Weekly news round-up 10 September 2014

Atkins takes on 365 graduates and apprentices, Thames Tideway Tunnel planning decision this week, and rail fare protests in the north.

  1. Balfour Beatty has won the £70M Crossrail Woolwich station fit out contract. Work also includes finishing works at the two portals where the Crossrail trains will surface from either end of the Thames Tunnel at North Woolwich and Plumstead.

  2. Atkins has taken on 293 graduates and 72 apprentices this month. The energy business will take the highest number of graduates (77), while the Rail business is employing the most apprentices (25). 

  3. Protests have taken place at railway stations in the north of England after the introduction of new peak evening fares on Northern Rail Services where some weekday tickets have gone up 117% as trains between 16.01 and 18.29 were no longer classed as “off peak”. Cost of a ticket from Wigan to Manchester Piccadilly has risen from £4.20 to £9.10 and from Bradford to Leeds from £4.60 to £6.50.

  4. Edinburgh’s trams have carried more than 1.5M passengers in their first 100 days of operation which puts them on track to hit their first-year targets of 4.5M passengers.

  5. Plans to increase the number of passengers using Stansted airport could create up 10,000 new jobs over the next decade. The airport aims to double passenger numbers to 45M a year by introducing new routes and handling more flights from its single runway.

  6. Work on nearly 13,000 homes stalled by the 2008 housing crash are set to be restarted with the help of £0.5bn of government investment. Ministers have published a shortlist of over 160 smaller housing developments across the country that could benefit from a share of the £525M Builders Finance Fund.

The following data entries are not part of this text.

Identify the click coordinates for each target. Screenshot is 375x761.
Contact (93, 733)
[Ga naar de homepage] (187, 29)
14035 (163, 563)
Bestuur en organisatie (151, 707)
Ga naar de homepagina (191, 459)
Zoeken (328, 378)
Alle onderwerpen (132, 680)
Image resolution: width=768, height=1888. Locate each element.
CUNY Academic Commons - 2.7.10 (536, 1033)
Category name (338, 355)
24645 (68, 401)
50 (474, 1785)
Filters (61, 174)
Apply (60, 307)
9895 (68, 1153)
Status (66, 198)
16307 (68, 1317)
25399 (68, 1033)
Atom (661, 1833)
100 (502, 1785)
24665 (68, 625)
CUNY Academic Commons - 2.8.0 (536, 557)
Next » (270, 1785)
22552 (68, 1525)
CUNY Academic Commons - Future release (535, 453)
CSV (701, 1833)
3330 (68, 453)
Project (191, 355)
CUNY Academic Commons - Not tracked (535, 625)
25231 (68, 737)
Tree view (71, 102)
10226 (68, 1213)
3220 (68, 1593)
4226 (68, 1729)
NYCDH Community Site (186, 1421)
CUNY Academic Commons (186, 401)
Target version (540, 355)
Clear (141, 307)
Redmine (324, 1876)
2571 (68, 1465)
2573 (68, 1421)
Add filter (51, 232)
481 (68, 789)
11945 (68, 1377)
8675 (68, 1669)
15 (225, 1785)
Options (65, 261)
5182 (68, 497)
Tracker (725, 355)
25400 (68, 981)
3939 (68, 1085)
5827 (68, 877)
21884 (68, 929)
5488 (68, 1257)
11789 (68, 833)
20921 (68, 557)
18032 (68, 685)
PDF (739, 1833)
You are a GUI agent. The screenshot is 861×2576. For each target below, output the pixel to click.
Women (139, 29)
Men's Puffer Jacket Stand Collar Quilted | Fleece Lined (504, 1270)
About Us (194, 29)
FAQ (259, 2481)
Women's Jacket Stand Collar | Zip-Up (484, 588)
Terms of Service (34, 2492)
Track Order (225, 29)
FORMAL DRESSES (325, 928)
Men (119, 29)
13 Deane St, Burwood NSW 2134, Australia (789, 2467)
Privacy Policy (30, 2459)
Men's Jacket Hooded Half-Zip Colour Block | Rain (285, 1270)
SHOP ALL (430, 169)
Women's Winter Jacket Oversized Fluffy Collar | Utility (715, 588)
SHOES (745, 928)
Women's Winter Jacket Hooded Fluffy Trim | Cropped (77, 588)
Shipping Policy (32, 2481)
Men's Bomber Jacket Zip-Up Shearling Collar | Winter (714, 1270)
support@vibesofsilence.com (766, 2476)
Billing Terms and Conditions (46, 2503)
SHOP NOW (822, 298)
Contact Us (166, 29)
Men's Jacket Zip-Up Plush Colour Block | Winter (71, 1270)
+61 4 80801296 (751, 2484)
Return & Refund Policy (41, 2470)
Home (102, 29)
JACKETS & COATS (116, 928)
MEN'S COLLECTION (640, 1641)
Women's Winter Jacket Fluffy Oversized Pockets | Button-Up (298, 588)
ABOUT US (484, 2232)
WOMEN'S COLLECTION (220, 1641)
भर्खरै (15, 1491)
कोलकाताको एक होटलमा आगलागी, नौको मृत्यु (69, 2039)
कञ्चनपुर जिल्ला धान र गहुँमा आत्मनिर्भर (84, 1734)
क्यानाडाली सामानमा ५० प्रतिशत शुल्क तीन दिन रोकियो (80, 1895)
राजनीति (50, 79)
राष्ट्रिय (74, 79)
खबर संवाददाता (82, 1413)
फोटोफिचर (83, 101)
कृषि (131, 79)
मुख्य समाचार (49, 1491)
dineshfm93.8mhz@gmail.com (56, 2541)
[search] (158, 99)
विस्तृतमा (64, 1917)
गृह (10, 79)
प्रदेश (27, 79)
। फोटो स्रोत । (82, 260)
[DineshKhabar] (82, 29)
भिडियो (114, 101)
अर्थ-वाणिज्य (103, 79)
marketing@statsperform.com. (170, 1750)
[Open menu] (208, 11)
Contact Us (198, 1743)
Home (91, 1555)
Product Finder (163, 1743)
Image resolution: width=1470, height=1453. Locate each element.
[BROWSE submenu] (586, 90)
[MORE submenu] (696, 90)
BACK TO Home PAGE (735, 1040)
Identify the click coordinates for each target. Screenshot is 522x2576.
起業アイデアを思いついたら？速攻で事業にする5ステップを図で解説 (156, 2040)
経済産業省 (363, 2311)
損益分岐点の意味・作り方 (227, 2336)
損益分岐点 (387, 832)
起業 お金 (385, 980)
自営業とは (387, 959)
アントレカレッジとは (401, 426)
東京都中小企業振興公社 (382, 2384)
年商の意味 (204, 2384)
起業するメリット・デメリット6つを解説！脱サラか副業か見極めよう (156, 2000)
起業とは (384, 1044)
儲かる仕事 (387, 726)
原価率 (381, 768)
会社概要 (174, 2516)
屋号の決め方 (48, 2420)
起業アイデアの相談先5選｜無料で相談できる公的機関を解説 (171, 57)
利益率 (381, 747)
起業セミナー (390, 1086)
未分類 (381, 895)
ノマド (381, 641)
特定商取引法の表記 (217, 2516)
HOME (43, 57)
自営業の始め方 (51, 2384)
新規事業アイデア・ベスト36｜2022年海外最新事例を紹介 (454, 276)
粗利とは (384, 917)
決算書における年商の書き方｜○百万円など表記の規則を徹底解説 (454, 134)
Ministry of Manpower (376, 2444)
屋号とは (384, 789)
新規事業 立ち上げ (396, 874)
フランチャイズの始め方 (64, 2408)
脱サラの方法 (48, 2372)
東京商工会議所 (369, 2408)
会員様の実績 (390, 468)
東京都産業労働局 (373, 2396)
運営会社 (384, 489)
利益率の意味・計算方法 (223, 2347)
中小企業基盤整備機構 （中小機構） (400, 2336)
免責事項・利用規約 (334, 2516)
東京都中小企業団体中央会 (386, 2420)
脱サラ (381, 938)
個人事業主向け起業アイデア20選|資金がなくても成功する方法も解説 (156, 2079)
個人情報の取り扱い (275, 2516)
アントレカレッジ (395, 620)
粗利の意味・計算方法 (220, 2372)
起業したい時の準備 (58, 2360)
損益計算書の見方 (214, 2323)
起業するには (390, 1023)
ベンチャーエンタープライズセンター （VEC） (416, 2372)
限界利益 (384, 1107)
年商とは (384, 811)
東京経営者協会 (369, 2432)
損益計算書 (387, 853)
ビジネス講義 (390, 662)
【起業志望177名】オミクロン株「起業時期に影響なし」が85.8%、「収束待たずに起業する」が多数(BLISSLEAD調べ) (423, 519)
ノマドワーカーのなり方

  7. Planning decision for the £4.2bn Thames Tideway Tunnel is due on Friday but Fulham Council is threatening a legal challenge because residents face eight years of “avoidable misery”. The tunneling work should be located at “a much more appropriate site just across the river” in Richmond, it argues.

  8. Dubai has announced plans to invest £19.8bn into its Al Maktoum International airport which will become the largest in the world, handling 240M passengers a year. That is 100,000 more than the number of travellers who used all of London’s airports put together last year.

  9. Plans to build up to 5,000 homes in Kent on a site that is said to be key to the UK's nightingale population have been condemned by environmental campaigners. The Wildlife Trust said the move could cause "environmental destruction on a scale not seen for more than 20 years". Medway Council approved Land Securities proposals for Chattenden Woods and Lodge hill last week. The developer said the area's 84 pairs of nightingales would be re-homed nearby.

  10. Kellingley Colliery in North Yorkshire is to be transformed into a state-of-the-art energy centre which will use residual waste to generate low carbon electricity and heat. Peel Environmental has been given the green light to go ahead with the project, which will produce up to 26MW of electricity - enough to power around 63,000 homes in the local area.